Extracellular vesicles (EVs) are important players of intercellular signalling mechanisms, including communication with and among immune cells. EVs can affect the surrounding tissue as well as peripheral cells. Recently, EVs have been identified to be involved in the aetiology of several diseases, including cancer. Tumour cell-released EVs or exosomes have been shown to promote a tumour-supporting environment in non-malignant tissue and, thus, benefit metastasis. The underlying mechanisms are numerous: loss of antigen expression, direct suppression of immune effector cells, exchange of nucleic acids, alteration of the recipient cells' transcription and direct suppression of immune cells. Consequently, tumour cells can subvert the host's immune detection as well as suppress the immune system. On the contrary, recent studies reported the existence of EVs able to activate immune cells, thus promoting the tumour-directed immune response. In this article, the immunosuppressive capabilities of EVs, on the one hand, and their potential use in immunoactivation and therapeutic potential, on the other hand, are discussed.This article is part of the discussion meeting issue 'Extracellular vesicles and the tumour microenvironment'.

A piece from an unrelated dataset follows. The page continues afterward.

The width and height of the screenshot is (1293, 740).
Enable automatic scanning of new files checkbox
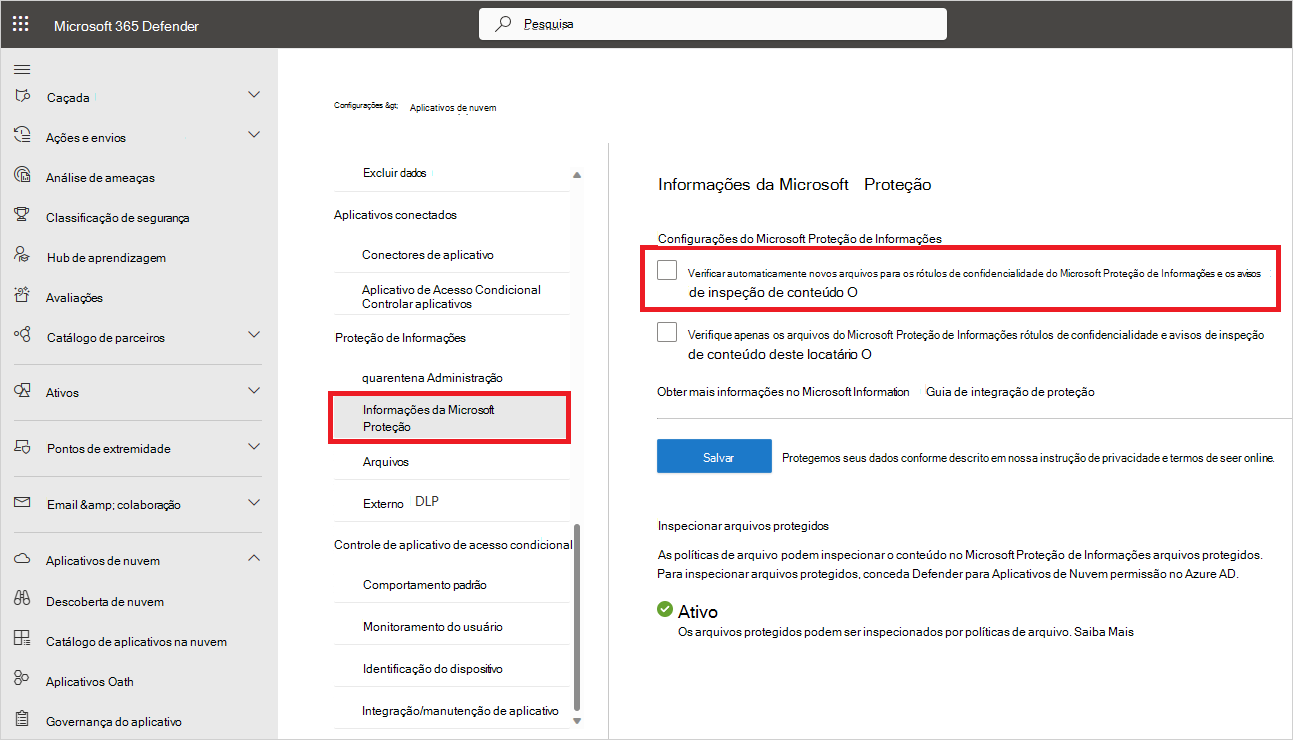[x=667, y=268]
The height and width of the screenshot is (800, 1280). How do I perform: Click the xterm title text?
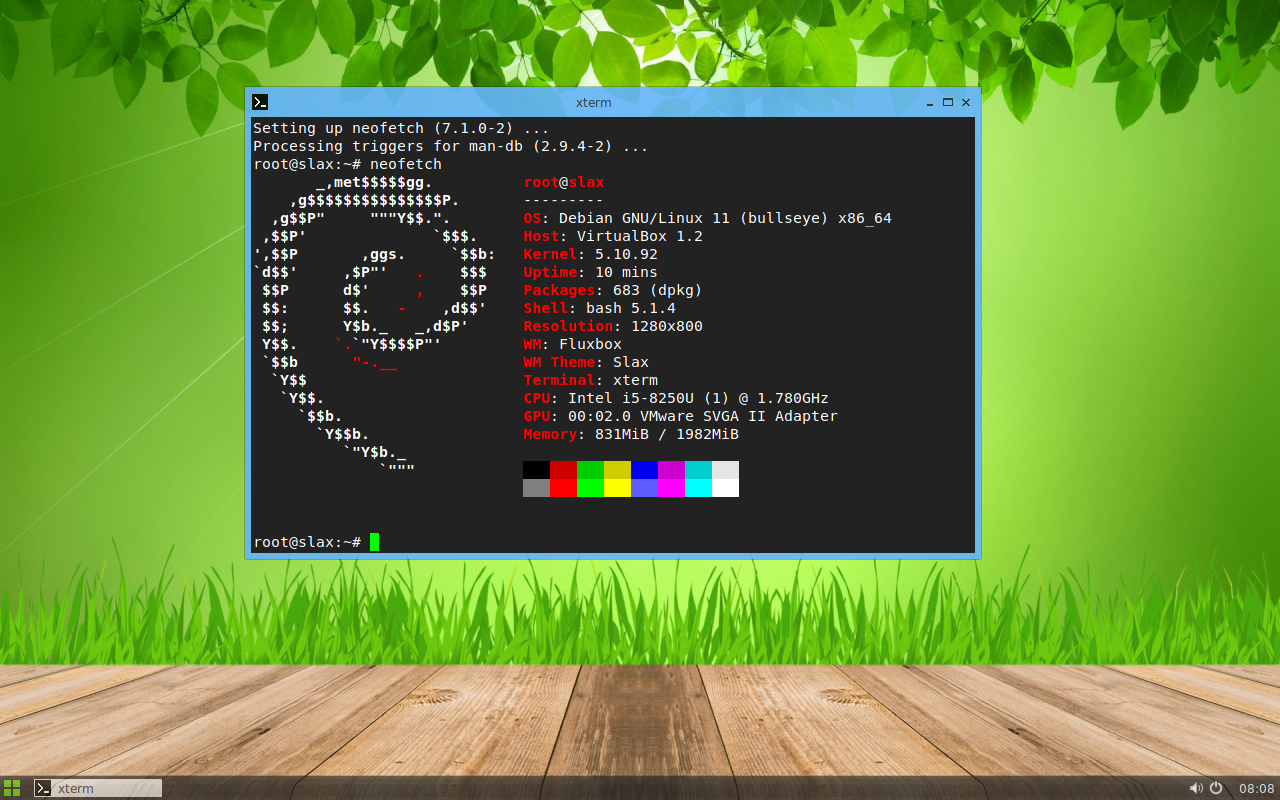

Keywords: extracellular vesicles; innate immunity; natural killer cells; tumour immunology.

Figure 1.

Scheme of EVs carrying immunoactivating and immunosuppressing molecules and their impact on the immune response. Future research identifying yet unknown molecules expressed in and on the surface of EVs might clarify the mechanism underlying the switch from immune altering EVs to immunosuppressing T-EVs during tumour progression. Moreover, new biomarkers for tumours and therapeutic approaches enhancing the host's tumour-directed immune response could be envisioned.